Stated exercise A » Reproduce the Triton-Viz README from "Triton-Viz helps developers" to "basic debugging workflows.", swapping "Triton's interpreter" for "a CPU backend".
Stated exercise B » According to the Triton-Viz README, what Python version is required?

Selection »
* Start *

Thanks to visit codestin.com
Credit goes to github.com

Skip to content

Deep-Learning-Profiling-Tools/triton-viz

Repository files navigation

Triton-Viz: A Visualization Toolkit for programming with Triton


Logo

Welcome to Triton-Viz, a visualization and profiling toolkit designed for deep learning applications. Built with the intention of making kernel programming in tile-based DSLs like Triton more intuitive.

Visit our site to see our tool in action!

Table of Contents
  1. About
  2. Getting Started
  3. Working with examples
  4. DSL frontends
  5. Analysis clients
  6. License

About

Triton-Viz helps developers inspect Triton kernels with visualization, profiling, and memory-safety analysis tools. It can run many examples through Triton's interpreter, so GPU access is not required for basic debugging workflows.

Getting Started

Prerequisites

  • Python >= 3.10

Installation of Triton-Viz

Windows Note: Triton-viz depends on Triton, which can only be installed on Windows Subsystem for Linux (WSL). Once installed, follow below instructions in WSL.

* End *

Given material »
* Start *

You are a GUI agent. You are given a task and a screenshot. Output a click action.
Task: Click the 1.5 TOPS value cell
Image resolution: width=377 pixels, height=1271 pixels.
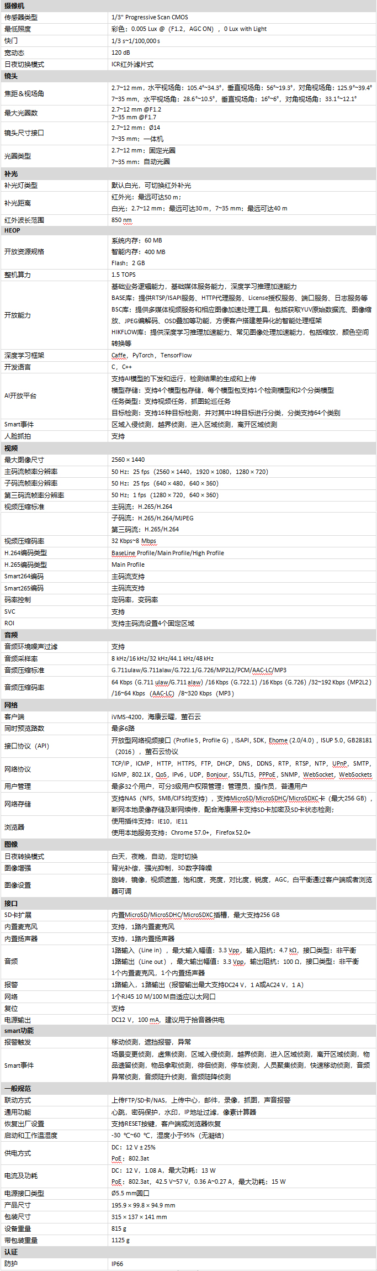tap(124, 275)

* End *

Full response A »
Triton-Viz helps developers inspect Triton kernels with visualization, profiling, and memory-safety analysis tools. It can run many examples through a CPU backend, so GPU access is not required for basic debugging workflows.

Full response B » Python 3.10 or later.